Oleh: Hen Eska
Jangan hitung umur kita sampai detik ini. Karena banyak orang terlahir berbeda waktu, tempat, tanggal dan tahunnya. Bisa jadi tambah rumit kalau kita juga bertanya tentang lahir sebagai anak siapa, suku apa, agama apa, status sosialnya bagaimana, dan banyak hal yang bisa kita buat sedetil, juga serumit mungkin.
Ini hari ke 17 bulan Agustus penanggalan masehi. Satu tanggal yang ditulis dengan tinta merah di semua almanak nasional. Pertanda 'libur' untuk penghormatan. Warga republik tentu wajib menghormatinya. 17 Agustus itu hari lahirnya Indonesia. Dari kelahirannya, sampai diujung hari ini; ia dipuja sebagai buah kulminasi. Titik dimana kita layak bangga sebagai rakyat, senang sebagai bangsa. Seperti bangsa-bangsa yang lain.

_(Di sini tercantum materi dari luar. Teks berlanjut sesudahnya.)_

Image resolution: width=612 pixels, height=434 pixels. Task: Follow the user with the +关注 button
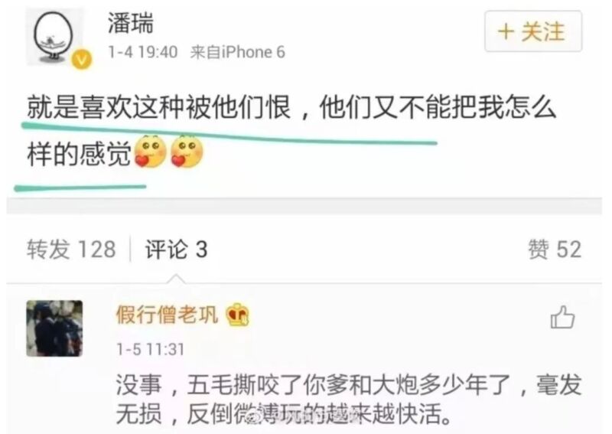(x=533, y=31)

Sekarang lihat bagaimana negeri ini melakukan hari miladnya. Yang lajim: upacara bendera. Seperti ritual yang sakral, hingga mesti ditaati oleh semua penyelenggara negara, anak-anak sekolah, organisasi-organisasi, dan kelompok-kelompok masyarakat yang ada.

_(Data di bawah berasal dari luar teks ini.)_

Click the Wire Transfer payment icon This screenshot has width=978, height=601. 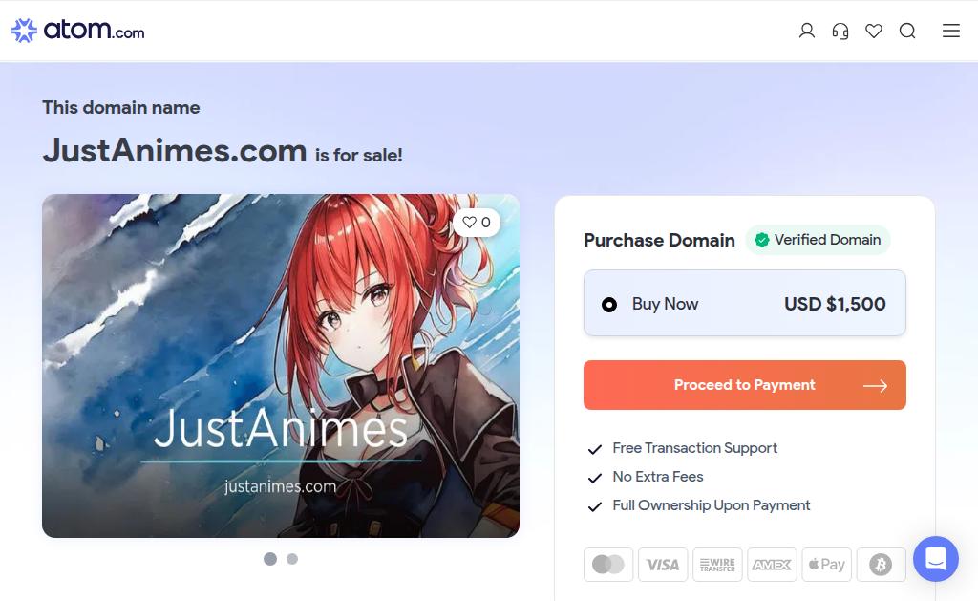point(717,565)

Saya saja punya kenangan yang 'terlalu manis untuk dilupakan' soal upacara. Maklum, saat SD dulu termasuk maniak dengan kegiatan upacara. Senangnya bukan main kalau sudah menjadi juru pegang bendera kala upacara-upacara wajib di sekolah. Saya berposisi ditengah. Diantara dua kawan perempuan saya yang cantik-cantik.Sangat cantik kalau sudah berseragam pengibar bendera. Wow keren dan amat menyanjungkan.

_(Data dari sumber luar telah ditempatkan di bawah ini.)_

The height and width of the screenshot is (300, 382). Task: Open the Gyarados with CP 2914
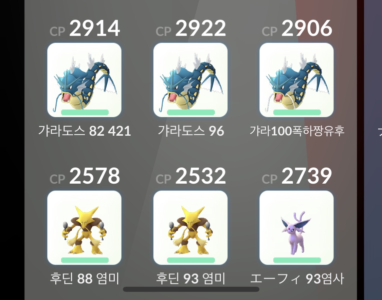point(84,80)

Jadi kemerdekaan kita sudah menghasilkan pemerintahan yang silih berganti. Artinya nasib rakyat sebenarnya juga harus berganti terus menerus dari yang sengsara menjadi lebih berdaya, dari yang berkekurangan menjadi berkecukupan. Seterusnya begitu. Jika hari ini pemerintah masih menghadapi nasib rakyat yang belum juga berubah: berarti kita cukup puas dengan melakukan rasa syukur itu sebatas upacara bendera. Jadi Indonesia (selama) 66 tahun hanya bisa upacara, apa kata dunia?